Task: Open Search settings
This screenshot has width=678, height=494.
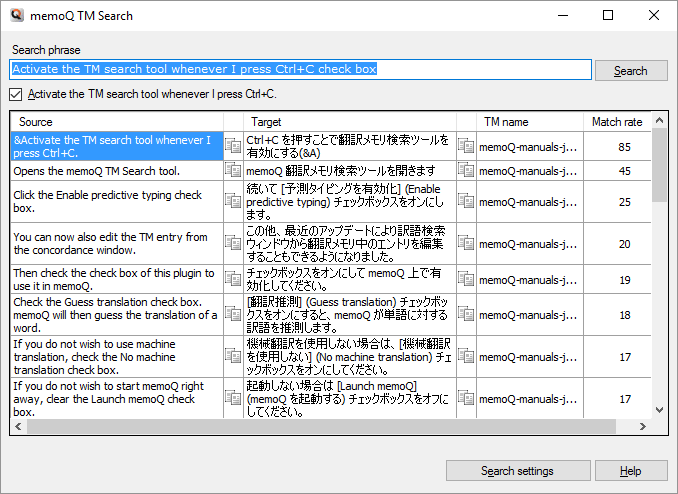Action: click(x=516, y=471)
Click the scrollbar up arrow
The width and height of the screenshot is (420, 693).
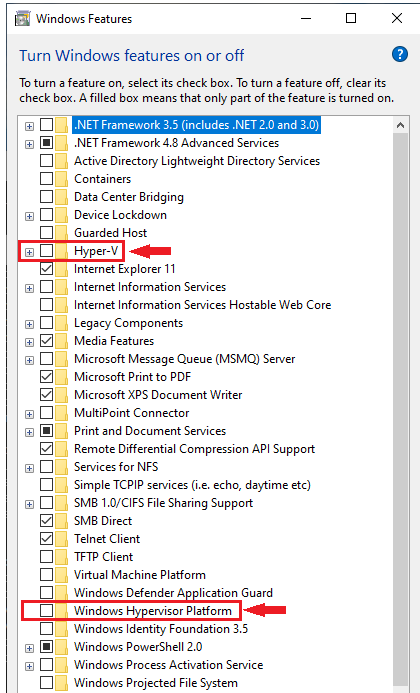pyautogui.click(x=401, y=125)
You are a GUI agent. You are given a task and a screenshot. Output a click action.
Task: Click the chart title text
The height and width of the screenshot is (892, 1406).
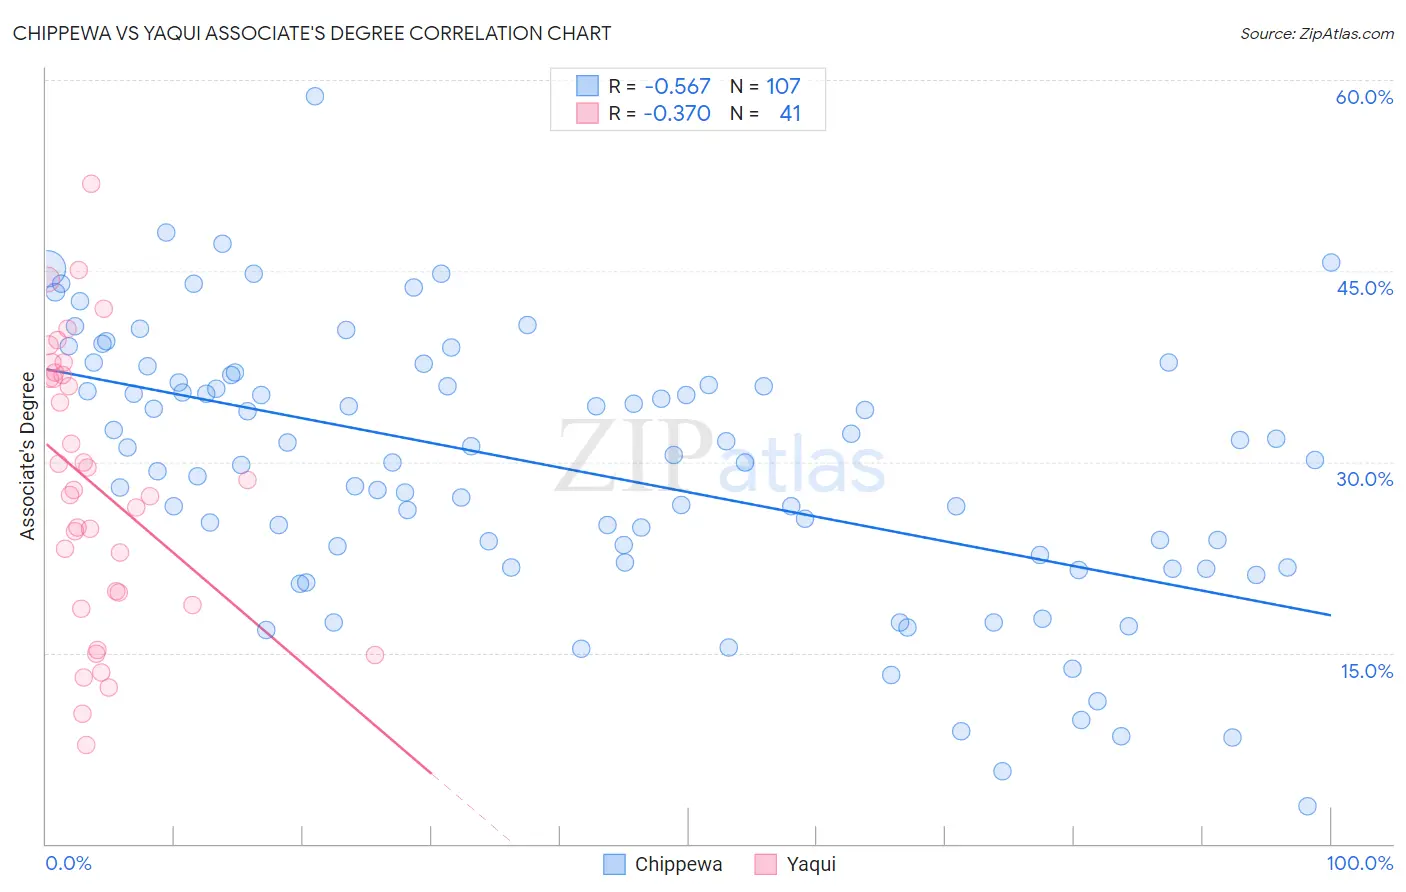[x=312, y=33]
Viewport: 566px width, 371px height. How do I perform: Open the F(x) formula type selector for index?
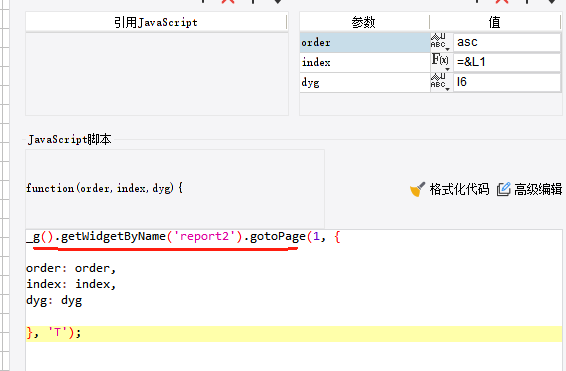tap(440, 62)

■ ■ ■ ■

> _TASK GOAL_: In your answer, repeat all the entries exactly, but leave out the pictures.

> _ANSWER TO THE EXERCISE_:
Task: Open Search settings
This screenshot has width=678, height=494.
Action: click(x=516, y=471)
Click the scrollbar up arrow
The width and height of the screenshot is (420, 693).
pyautogui.click(x=401, y=125)
You are a GUI agent. You are given a task and a screenshot. Output a click action.
Task: Click the chart title text
The height and width of the screenshot is (892, 1406).
[x=312, y=33]
Viewport: 566px width, 371px height. How do I perform: Open the F(x) formula type selector for index?
tap(440, 62)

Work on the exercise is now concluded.